Every small move Marty makes towards his goal gets him in a newer, more entangled mess. The trick the makers of the film pull off is to make us root for a narcissistic, arrogant, and overconfident main character.

For Indian viewers, this has uncomfortable resonance. Marty’s rise is driven not by institutional backing or ethical mentorship but by improvisation. He finds loopholes, bends systems, and survives on speed rather than stability. This mirrors the way jugaad is often celebrated in India: As cleverness born of scarcity, as innovation without infrastructure. Like Marty, we are encouraged to admire the ingenuity while ignoring the wreckage it leaves behind.

There is, however, one boundary Marty never crosses. While he is willing to hustle, cheat and manipulate his way into opportunity, the game of table tennis itself remains sacrosanct. Once he is at the table, skill is non-negotiable. Marty is rigid, even arrogant, about his own excellence. The rules may be bent to gain entry, but the contest itself cannot be faked. Access can be engineered, performance must still stand on its own.

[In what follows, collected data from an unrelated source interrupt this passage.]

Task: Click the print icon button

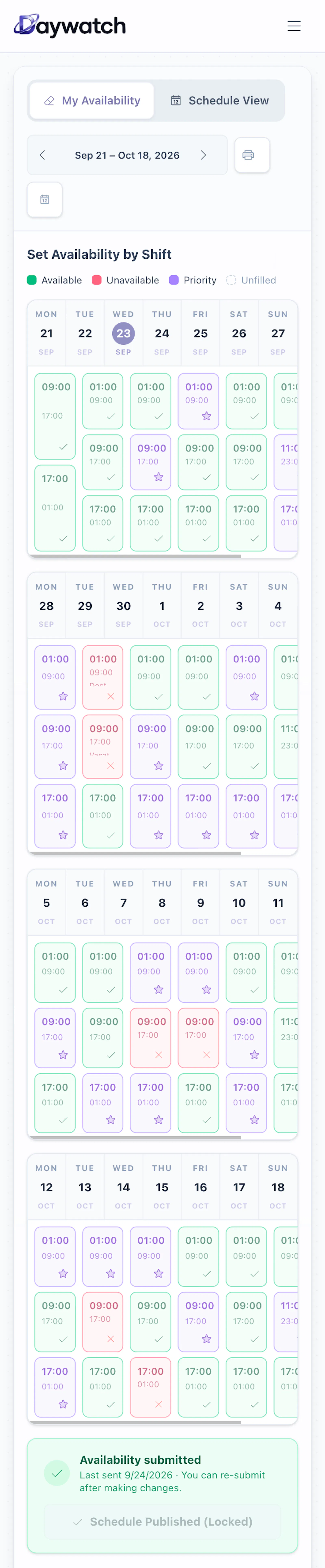Action: coord(252,155)
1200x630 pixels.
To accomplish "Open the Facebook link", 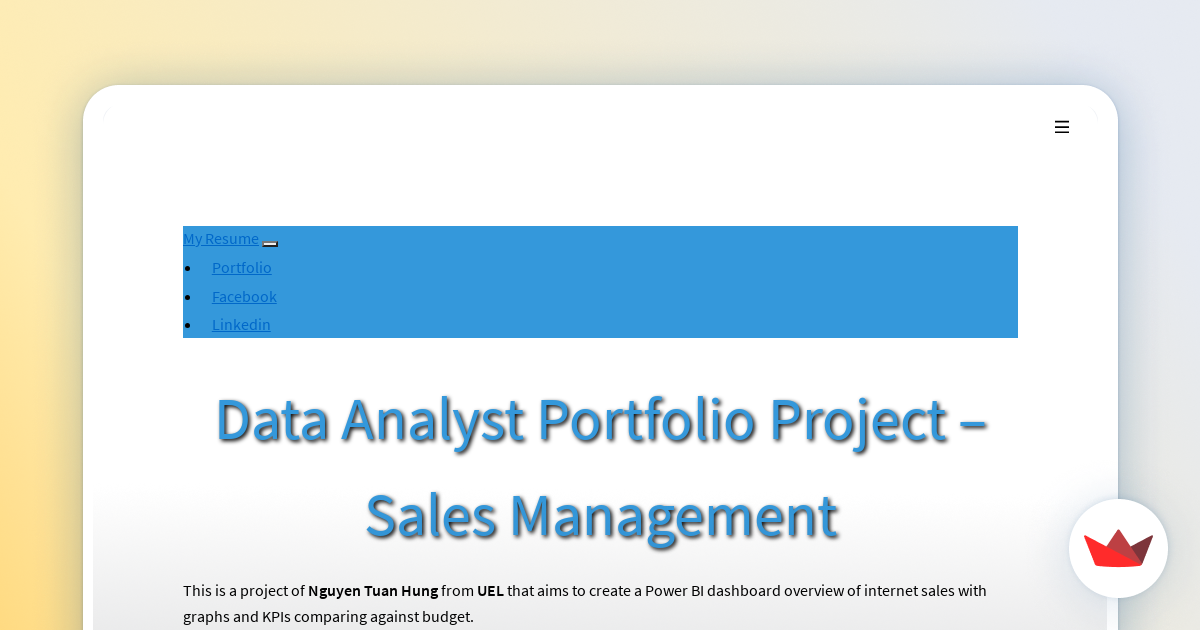I will pos(244,296).
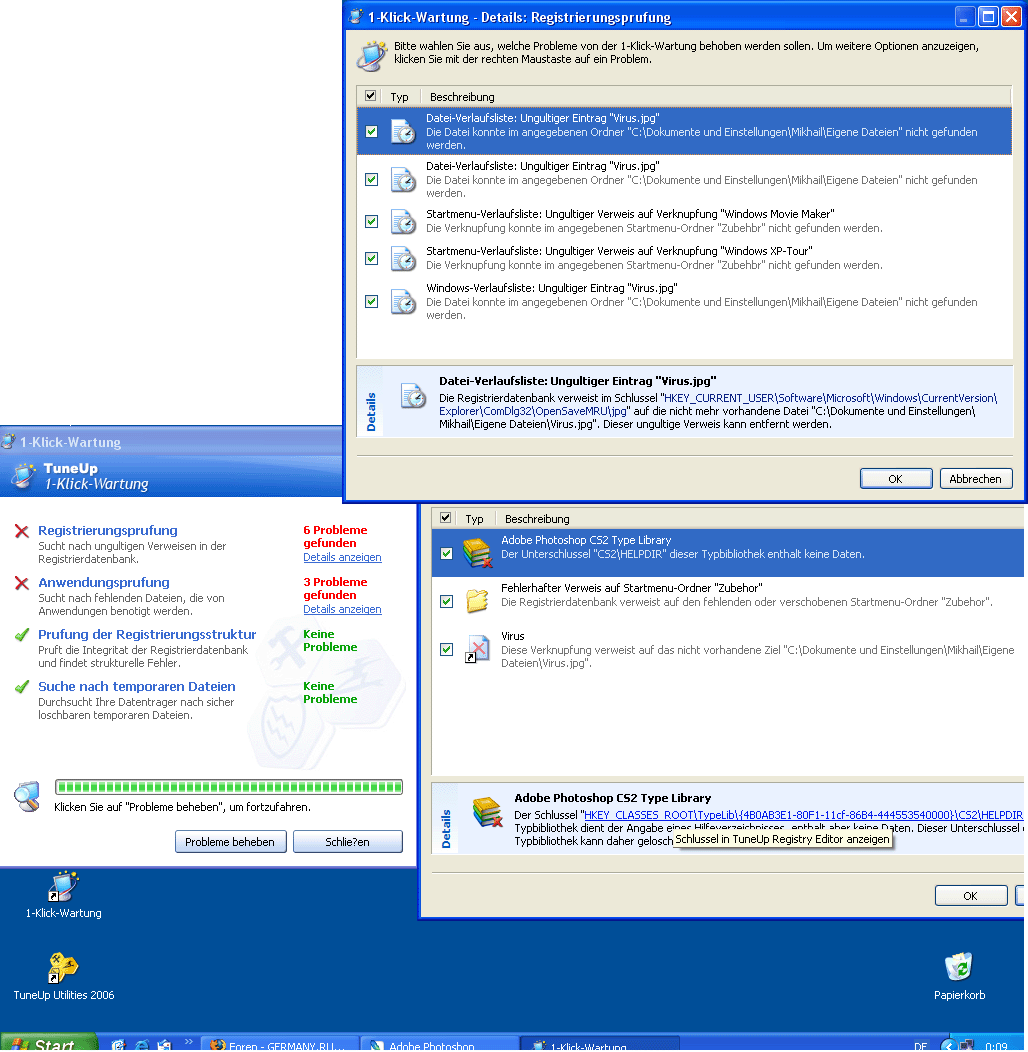
Task: Open the TuneUp Utilities 2006 desktop icon
Action: tap(63, 968)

Ultimately, Marty Supreme functions as a critique of the myths that sustain both American exceptionalism and Indian hustle culture. It asks what happens when cleverness replaces conscience, and when success becomes an end in itself.

And perhaps that is its most unsettling achievement. That in Marty Mauser’s relentless climb, many of us recognise not a cautionary tale, but a familiar aspiration.